アイドルやVTuberへの応援が原因で返済困難に陥った場合、自己破産という法的手続きが解決策となり得ます。

しかし、推し活の多額の出費は「浪費」とみなされ免責不許可事由に該当する可能性があります。

本記事では推し活借金から自己破産に至る流れ、管財事件になるリスク、裁量免責の可能性まで解説していきます。

この記事は、

  • 推し活による借金問題で悩んでいる
  • 家族が推し活しすぎて心配

という人に役立つ内容です。

著者 弁護士石井琢磨

 弁護士石井琢磨
 更新:2025.9.18

 

推し活で借金

「毎月の給料のほとんどが推し活に消えていく」「ライブ遠征のために借金を重ねてしまった」――そんな悩みを抱える人は決して珍しくありません。

好きなアイドルやアーティスト、VTuberを全力で応援するうちに気づけば借金が膨らみ、最悪の場合は自己破産に至るケースも増加しています。

コンサートやグッズ購入など一回の支出は小さくても塵も積もれば山となり、さらにSNSで他のファンと比較したり「推せるときに推せ」という風潮も相まって、気づかないうちに借金の沼にはまってしまいやすいのです。

こうした背景には、近年の推し活を取り巻く環境変化もあります。

推し活

たとえば地下アイドルやVTuberなどファンとの距離が近い存在が人気となり、「自分の応援が推しの成功につながる」と感じられる分、無理をして支出してしまう傾向があります。
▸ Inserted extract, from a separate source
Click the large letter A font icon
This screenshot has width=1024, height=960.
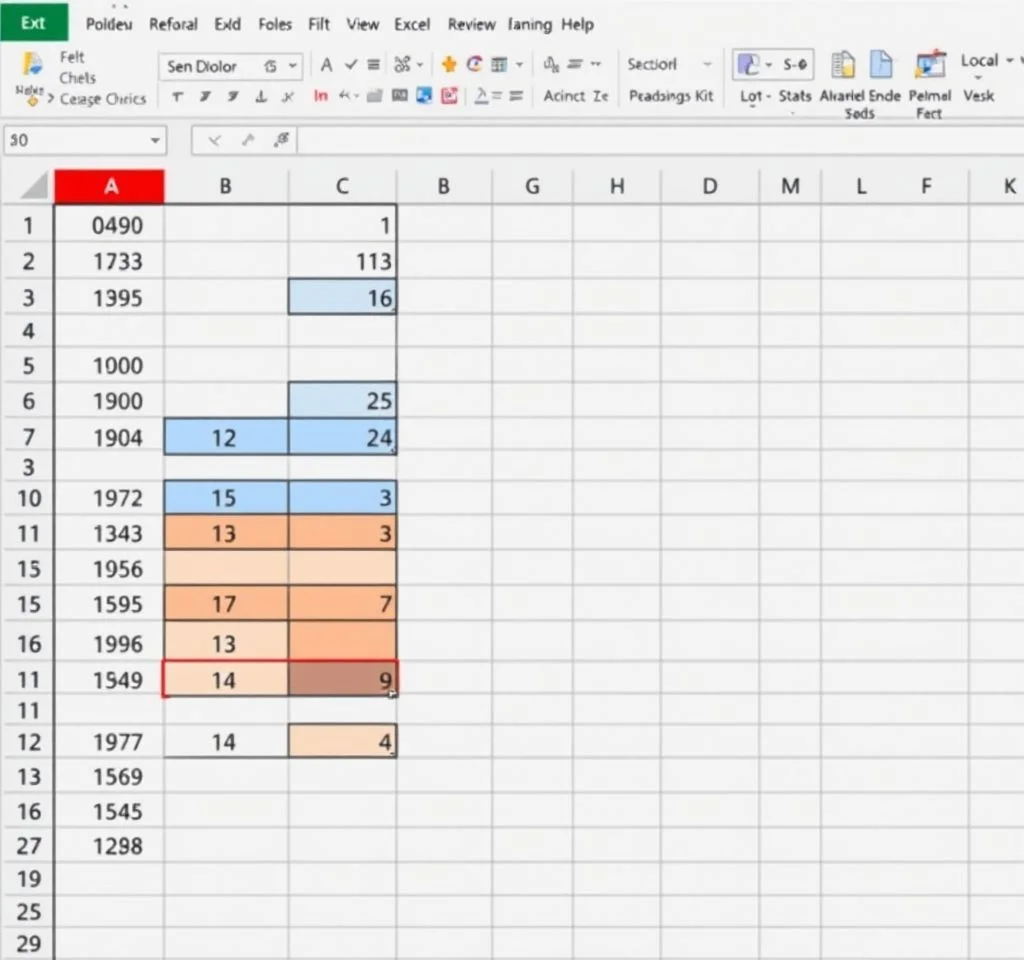[326, 65]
また「今しかない瞬間を逃したくない」という考え方が広まり、後で後悔しないようにと現在の満足を優先してしまうファン心理も指摘されています。

ランダム封入のグッズや期間限定・枚数限定の特典商法など、企業側の販売戦略もファンの射幸心を刺激し、つい出費がかさむ仕組みが増えています。さらに、スマホから簡単にカードローンやリボ払いで借入できてしまう昨今、気軽に利用した結果「気付けば借金まみれ」というケースも多いのです。
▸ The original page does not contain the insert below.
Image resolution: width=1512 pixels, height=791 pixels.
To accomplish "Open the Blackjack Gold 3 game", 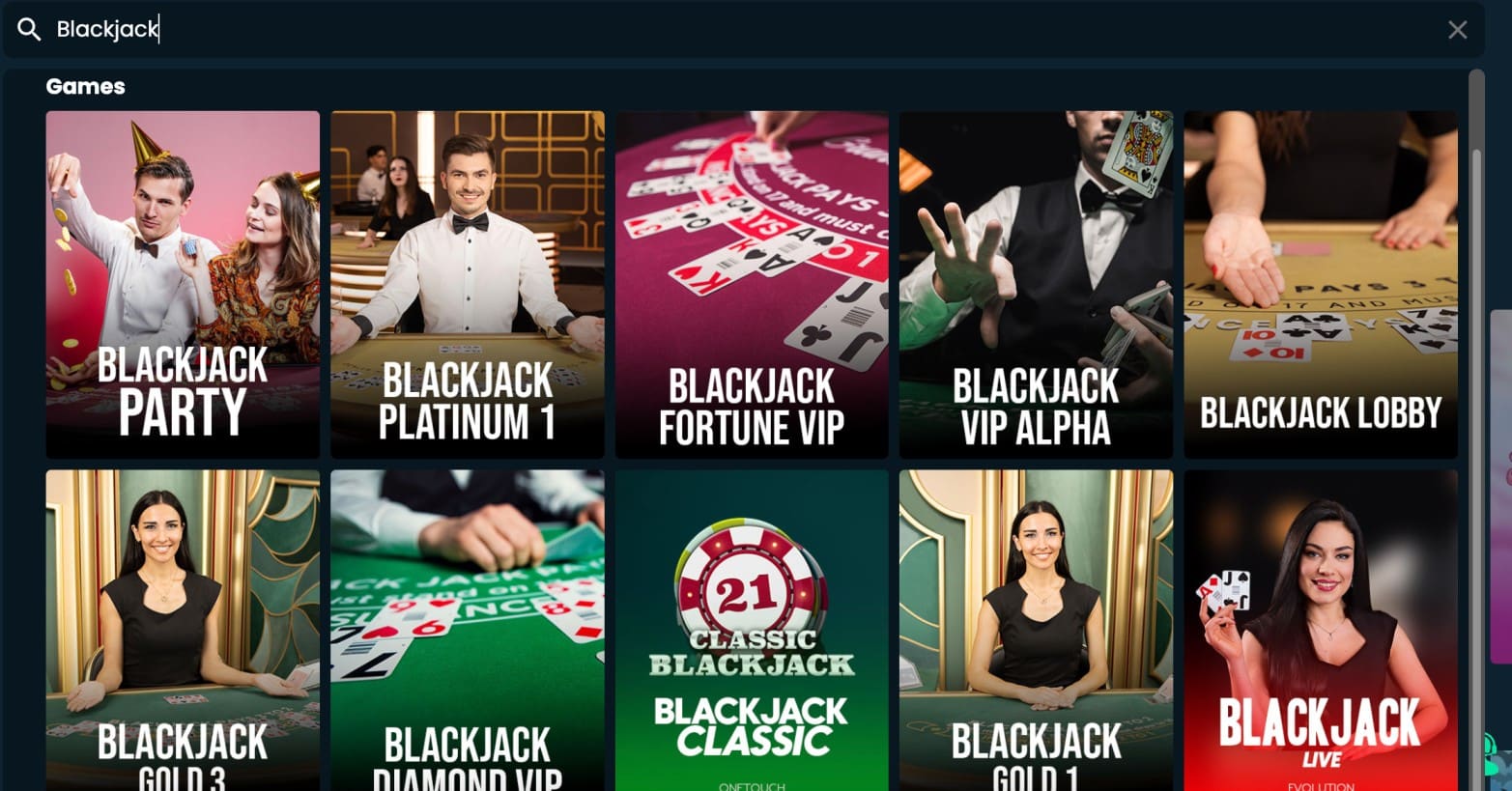I will click(183, 631).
このように推し活が原因で借金を抱えるのは決して特殊なことではなく、むしろ社会的な現象となっています。大切なのは、追い詰められてしまった場合に一人で悩まず正しい対処を知ることです。

 

自己破産とは

推し活が原因で返済不能なほど借金が膨らんでしまった場合、「自己破産」という法的手続きを検討することになります。
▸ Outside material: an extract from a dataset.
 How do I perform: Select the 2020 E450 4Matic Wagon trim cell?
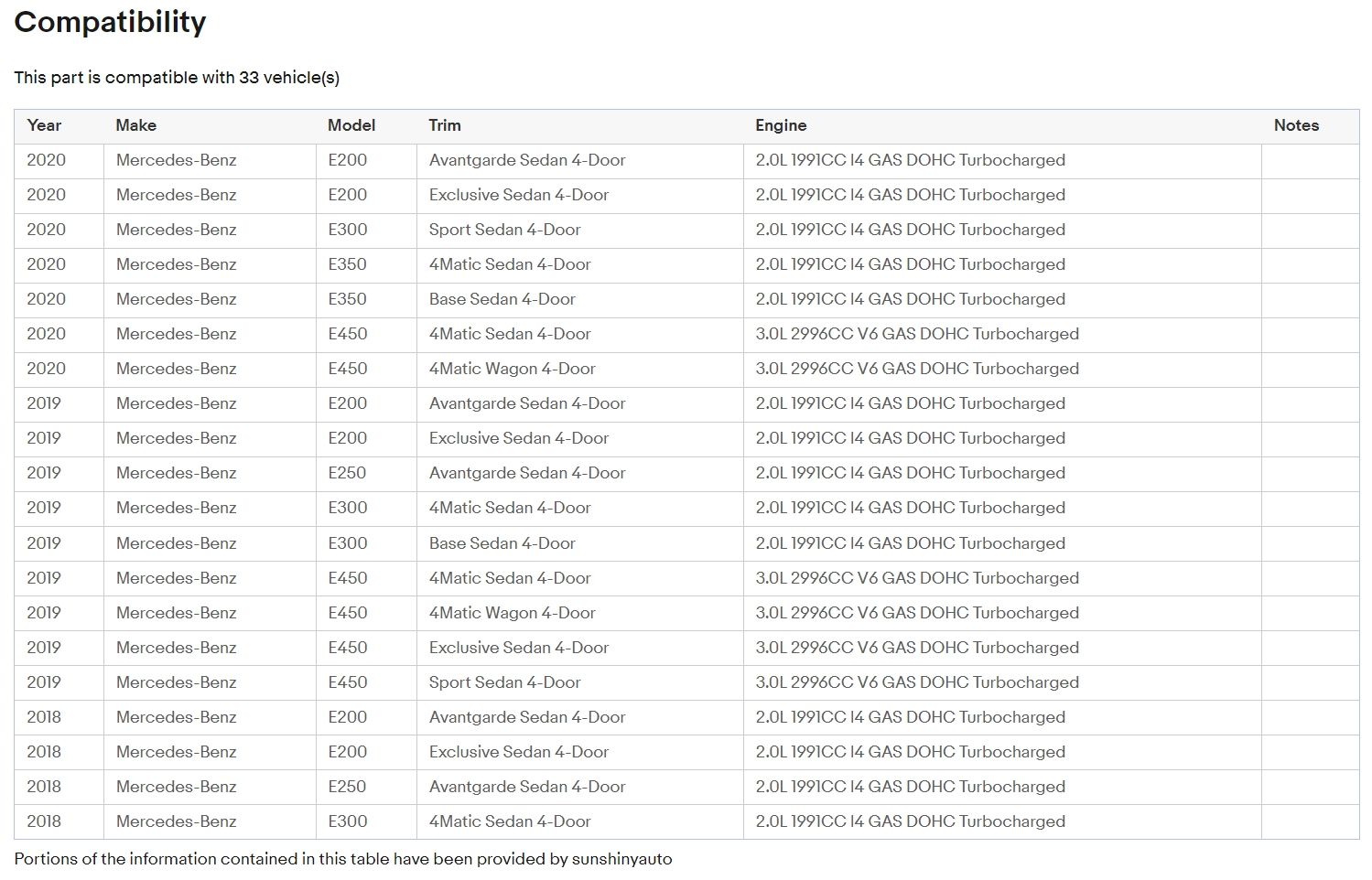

自己破産とは、裁判所に申立てを行い借金の返済義務を免除(免責)してもらう手続きです。

適切に手続きを踏めば、税金など一部例外を除き基本的にすべての借金をゼロにして生活を立て直すことが可能となります。推し活による借金問題の根本解決策として、有力な選択肢と言えるでしょう。

 

自己破産の大まかな流れ

弁護士など専門家へ相談・依頼:

まずは借金問題に詳しい弁護士等に相談し、自己破産手続きの依頼をします。

専門家に依頼した時点で債権者への受任通知が発送され、督促や取り立てがストップするため、落ち着いて手続きを進めることができます。

自己破産流れ

債務額や財産の調査・書類準備:

弁護士が各借入先から取引履歴を取り寄せて債務総額を確定し、依頼者の収支や財産状況を調査します。同時に、裁判所提出用の申立書類を準備します(債権者一覧表、陳述書〈経緯や反省文〉、収入・資産に関する証明書類など)。

専門家の指示のもと必要書類を揃えます。

 

裁判所へ自己破産を申立て:

管轄の地方裁判所に申立書一式を提出し、破産手続開始の審査を受けます。

裁判所によって、申立人(債務者)は、裁判官との面接(審尋)がありますが、神奈川県では省略傾向にあります。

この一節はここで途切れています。